Perry and his team did entertain some of these possibilities, examining how things such as age, length of time married, religious beliefs, and marital happiness affected the link between porn and divorce. And indeed, these things did have a moderating influence, leading Perry to conclude that “viewing pornography, under certain social conditions, may have negative effects on marital stability” (emphasis mine).
What we wind up with isn’t Watching Porn Doubles Your (i.e., everyone’s) Likelihood of Divorce! but that for some couples—those who abstain from porn at the beginning of their marriage and are likely to be younger, married for a shorter time period, and less religious—starting to watch porn is linked to likelihood of divorce in some indeterminate way.
Because Perry’s paper was just presented at the 2016 American Sociological Association conference Saturday and has not yet been published (or peer-reviewed), there are also large gaps in what we know about the data in question. I would be interested to learn how the group compare to couples where one or both spouses said from the beginning that they sometimes watched porn.

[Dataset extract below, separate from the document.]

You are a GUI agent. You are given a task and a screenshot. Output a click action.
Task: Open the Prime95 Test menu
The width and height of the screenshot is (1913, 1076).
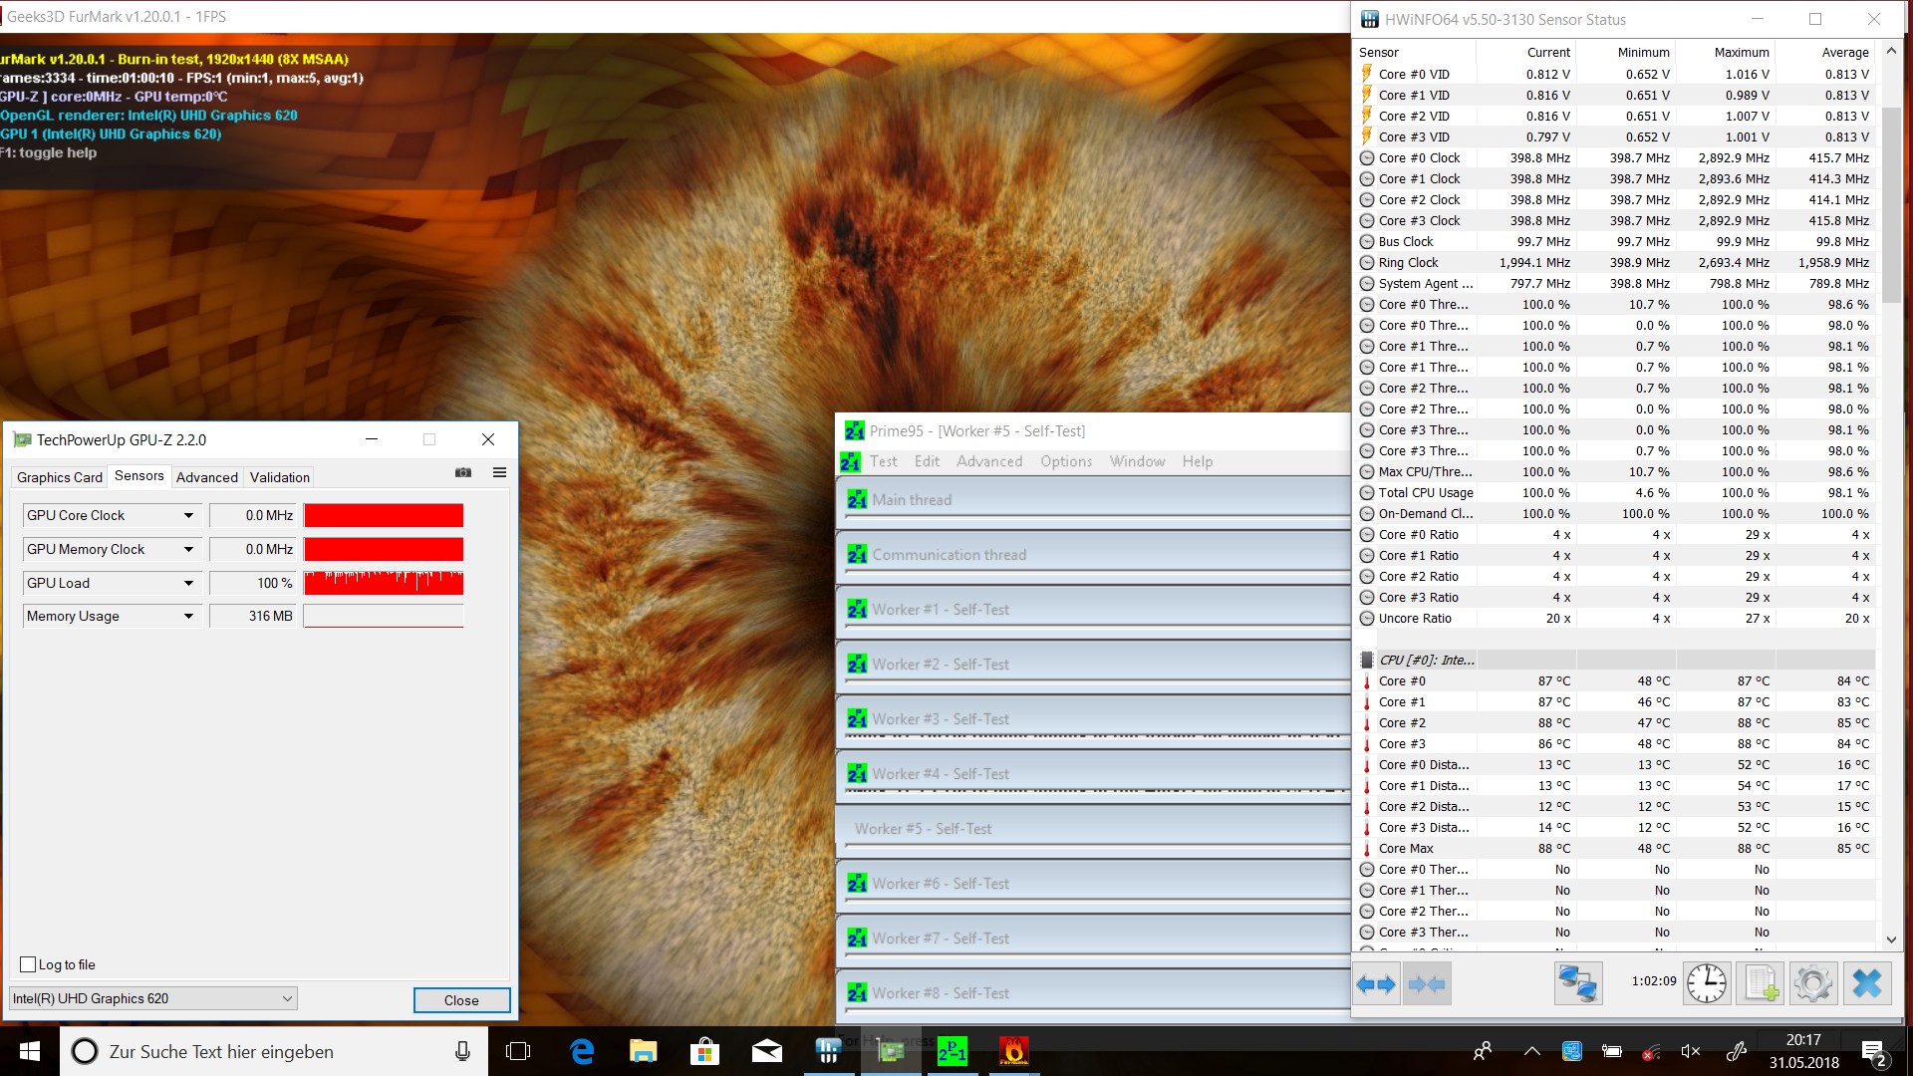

Vocativ talked to neuroscientist Nicole Prause, who has done a lot of her own research on pornography’s effects, about the study, and she pointed out several problems. “Since masturbation almost always occurs with sex film viewing, [not controlling for masturbation] s a gross oversight,,” Prause said. She also faulted Perry’s team for failing to control for other variables, such as job loss, that might explain “greater free time that would allow more masturbation, but also stress the relationship.”